■ SOURCE PASSAGE
· · · ·
4th of April 2022,
On the 24th of March 2022, The European Commission introduced at the European Parliament its “European Care Strategy”, to improve the lives of carers and their dependants. The Commission was represented by Commission Vice-President for Democracy and Demography Dubravka Suica, Commissioner for Equality Helena Dalli, and Commisionner for Jobs and Social Rights Nicolas Schmidt.
Vice-President Suica stated: “Care concerns everyone, every generation, from the very young to the very old. We all receive care at a point of our life”. She specifically stressed the care challenges associated with the demographic change in Europe, which creates unprecedented needs of long-term care. This demand however requires a younger generation to support it in the long run.
Vice-President Dalli mentioned the struggle for carers to achieve a satisfying work-life balance, especially women. In that perspective, the European Commission will include in the European Care Strategy a revision of the Barcelona targets, i.e. the availability of high quality and affordable childcare facilities for young children from birth to compulsory school age in the EU.
· · · ·
■ ACTIVITIES
1. Repeat the European Care Strategy passage word for word, everything from "Vice-President Dalli mentioned" down to "age in the EU.".
2. Summarize the European Care Strategy passage in two sentences.
Work only from the European Care Strategy passage and draw on nothing outside it.

■ DATASET EXCERPT
· · · ·
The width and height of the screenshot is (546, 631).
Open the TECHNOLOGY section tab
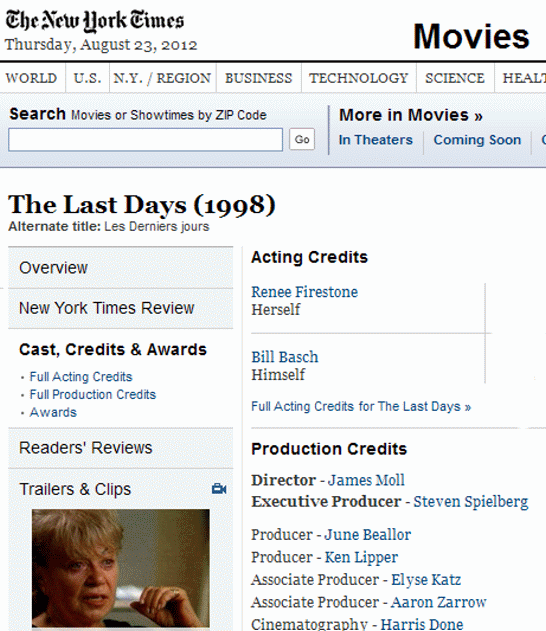tap(359, 78)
· · · ·
■ SOLUTIONS BY TASK
1.
Vice-President Dalli mentioned the struggle for carers to achieve a satisfying work-life balance, especially women. In that perspective, the European Commission will include in the European Care Strategy a revision of the Barcelona targets, i.e. the availability of high quality and affordable childcare facilities for young children from birth to compulsory school age in the EU.

2. On March 24, 2022, the European Commission presented its "European Care Strategy" at the European Parliament to improve the lives of carers and their dependants, with Dubravka Suica, Helena Dalli, and Nicolas Schmidt representing the Commission. Suica stressed that demographic change in Europe creates unprecedented long-term care needs, and Dalli pointed to carers' struggle for work-life balance, especially women, saying the strategy will include a revision of the Barcelona targets on childcare.